There will be row after row of white walls, lined in hallways it’s easy to get lost in, your only guide a series of letter-number combos that make you feel like you’re in a parking garage looking for a car you know isn’t there. You’ll clutch a brochure like a life-raft. You’ll see only an array of names, things you sort of recognize, but mostly you’ll be reconfirmed in the things you know. You’ll start picking out patterns. Spend too long at art fairs and you’ll be able to write “trend” reports. Conceptualism is out, neo-neo-expressionism is in. Abstraction is out, figuration is in. Paintings always sell, and yes, you pay by the foot though no one admits that. This is all complete nonsense. Worse, that doesn’t make it any less true.
Every ten steps you either run into a person you know or, worse a person you recognize but don’t know whether it’s appropriate to greet them. Every person you run into you exchange a standard set of information: when did you arrive? when are you leaving? what have you seen? what are you doing later? For those with an iota more attention, you might get a “what have you been up to?” No one has to answer this question; you’re at an art fair. The crazy amount of activity is enough to distract anyone from life outside the bubble. Still, it’s standard professional practice to name three things in the last year. This depresses the hell out of you, so you talk about hikes you’ve taken instead. Intellectuals have a soft requirement to look disgusted by the crass display of capitalist greed, though they’re free of this stricture if they run a museum, because they’ll be too busy begging for donations to look outraged.

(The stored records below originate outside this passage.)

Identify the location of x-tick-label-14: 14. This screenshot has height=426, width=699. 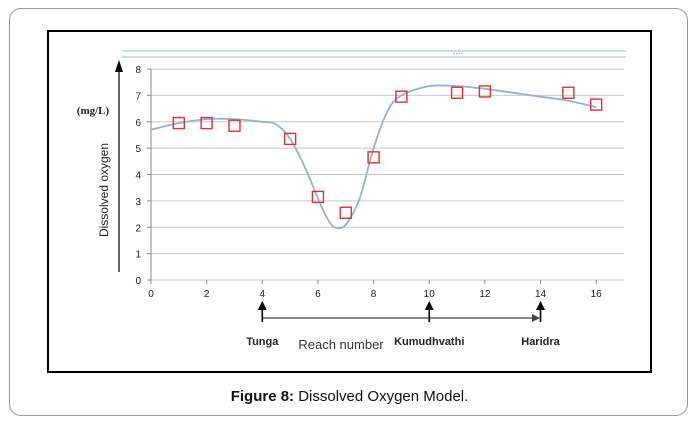
(541, 294).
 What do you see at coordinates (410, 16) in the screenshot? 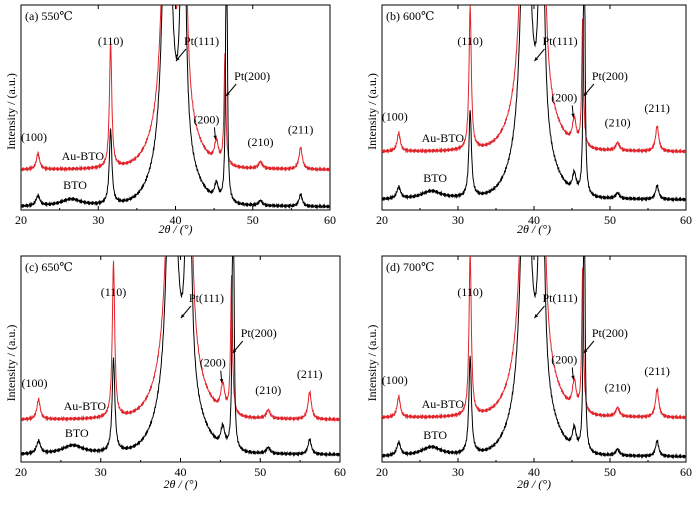
I see `panel-title: (b) 600℃` at bounding box center [410, 16].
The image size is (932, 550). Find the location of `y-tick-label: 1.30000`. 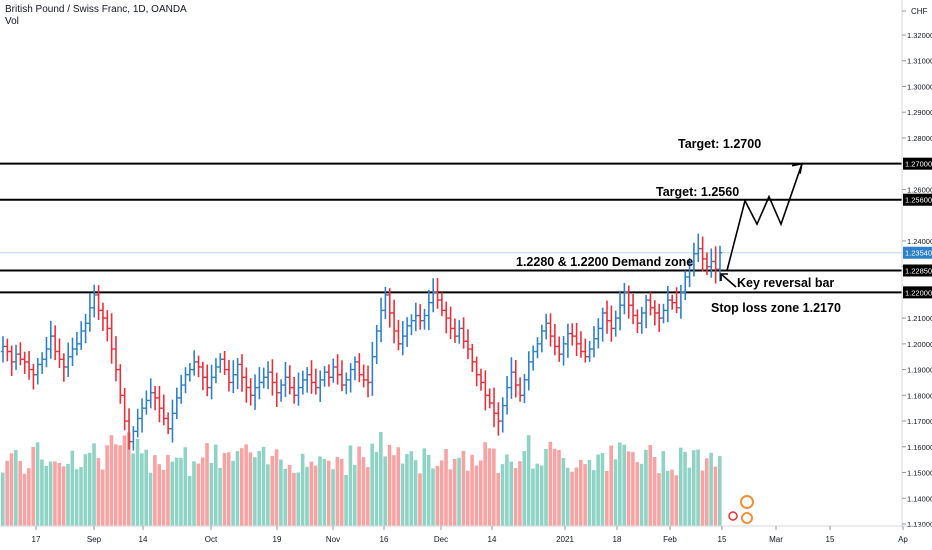

y-tick-label: 1.30000 is located at coordinates (920, 86).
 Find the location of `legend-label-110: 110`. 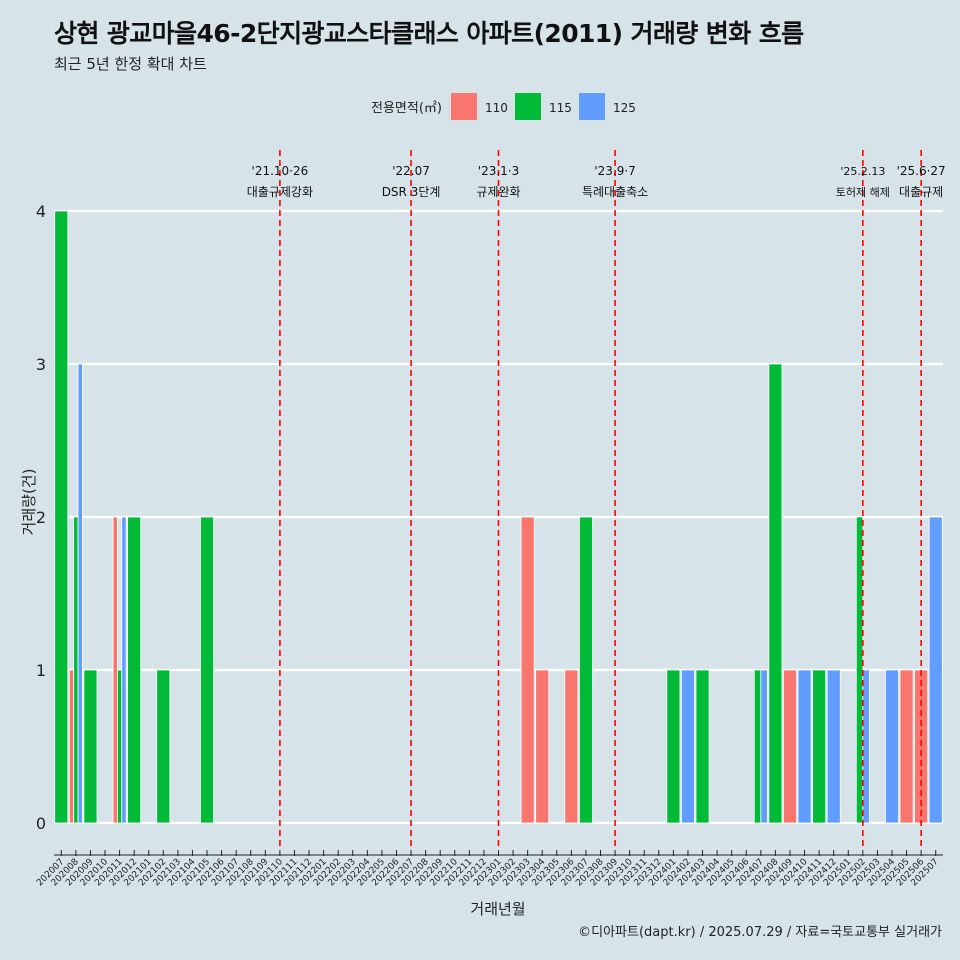

legend-label-110: 110 is located at coordinates (496, 108).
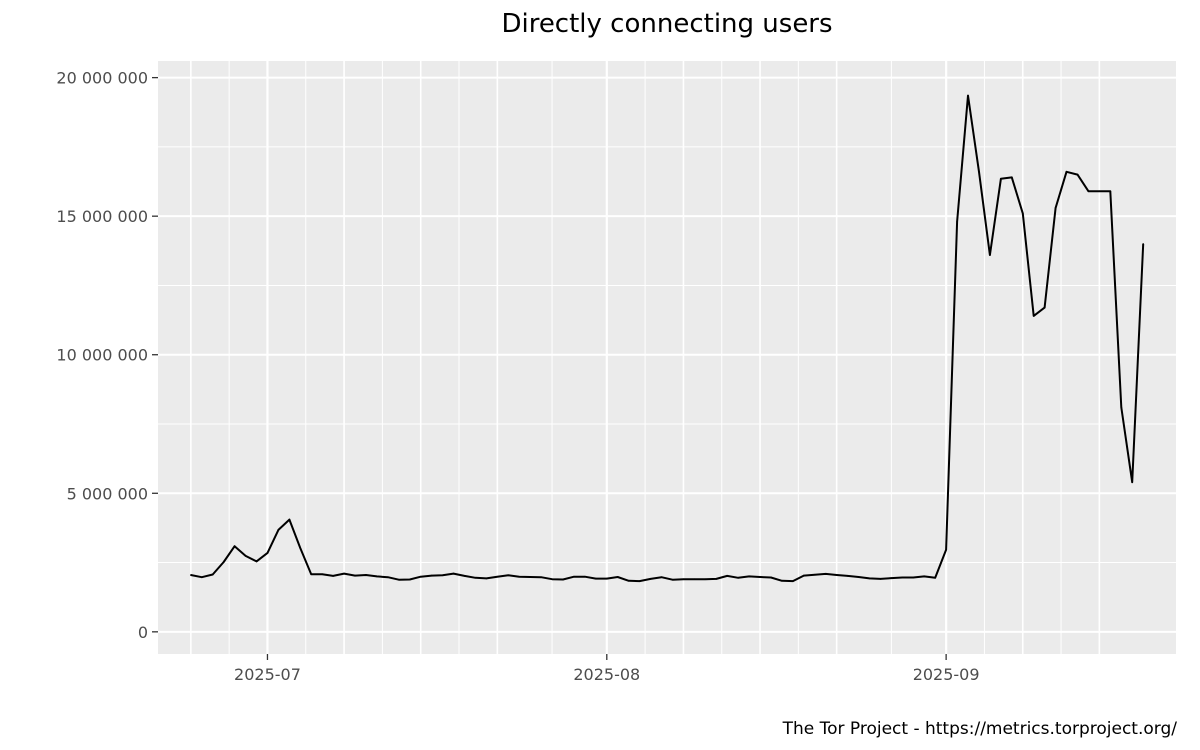  Describe the element at coordinates (666, 24) in the screenshot. I see `chart-title: Directly connecting users` at that location.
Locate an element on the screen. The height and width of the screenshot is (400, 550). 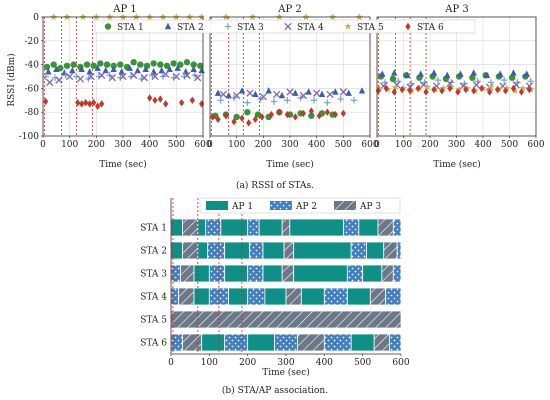
association-row-sta-2: STA 2 is located at coordinates (271, 250).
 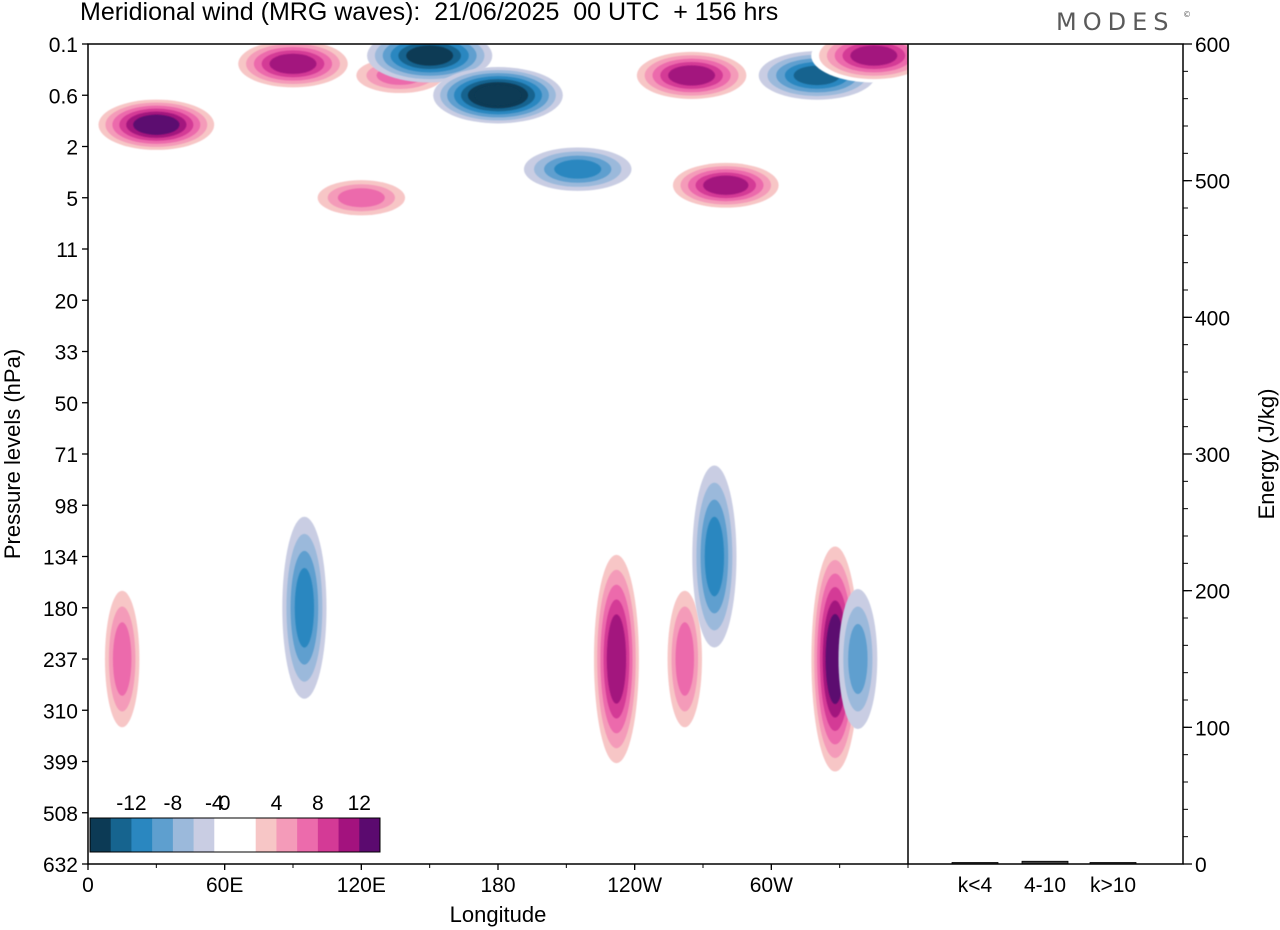 What do you see at coordinates (60, 610) in the screenshot?
I see `y-tick-label: 180` at bounding box center [60, 610].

You have that fair brochure in your hand and you attempt some kind of methodical row-by-row recon. You will see it all. One third of the way through, you stop for an overpriced drink and panini. Halfway through, you start to fade. Your feet hurt and you can’t see anything anymore. It’s just a blur of color and signs and nervous well-dressed art dealers playing it cool though they just spent fifty thousand for those few square meters and that long, long weekend. Tired, wasted, hungover, exhausted, punch-drunk from all the images and objects, conceptual paintings and performative objects, modified documentation in posthumous editions and signed photocopy artworks. You make a dead run for a few final highlights, things people said you must see before you leave, old friends who wouldn’t forgive you for not making an effort to see the things they crossed an ocean to show.
The pro curators spend ten seconds at every booth, asking just a question or two before rushing to the next, barely breaking pace. The more laid-back ones, the old hands, don’t pretend they’ll see anything. They just do a brief round of the solo projects and then go say hi to a few far-flung associates. But this is how the wise ones do it, and it takes years of research and self-restraint.

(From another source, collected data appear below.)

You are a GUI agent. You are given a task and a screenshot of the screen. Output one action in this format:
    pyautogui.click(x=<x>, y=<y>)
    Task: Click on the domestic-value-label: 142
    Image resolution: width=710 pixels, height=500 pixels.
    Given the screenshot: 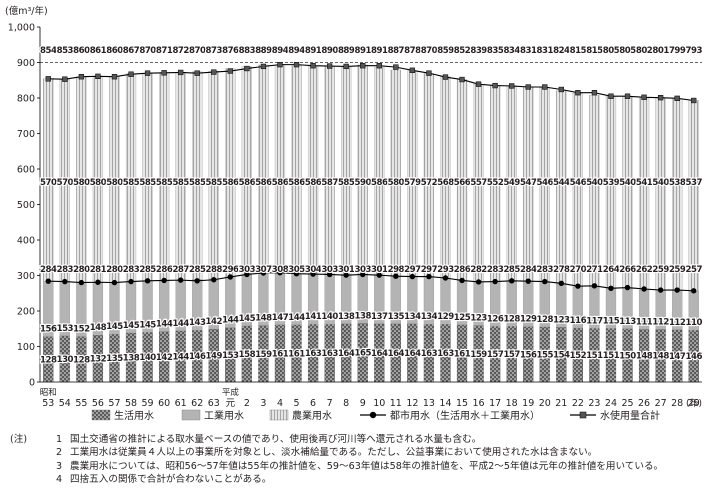 What is the action you would take?
    pyautogui.click(x=164, y=358)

You lack these things so despite good advice you still run yourself ragged trying to see everything, go everywhere. Wandering those long boothy aisles, you lose your place, and your carefully annotated brochure. You’re adrift. Is it dinner? You forgot to eat. And so you just give in, relenting to the tides of energy around you. You give in to whatever anyone tells you at some point and end up drinking tequila watching the sunrise. You may or may not be wearing your clothes.
Getting on the plane, you’re only half glad you took photos of things you saw and wished to remember. It’s there in your phone but you wish the experience had just been enough, that the artwork left some lasting impression on you, a real and deep memory, enough that you wouldn’t need a snapshot. But it’s only a blur of impressions, too scattered to inspire, too foggy to enlighten. The manic lingers. Perhaps that’s just enough.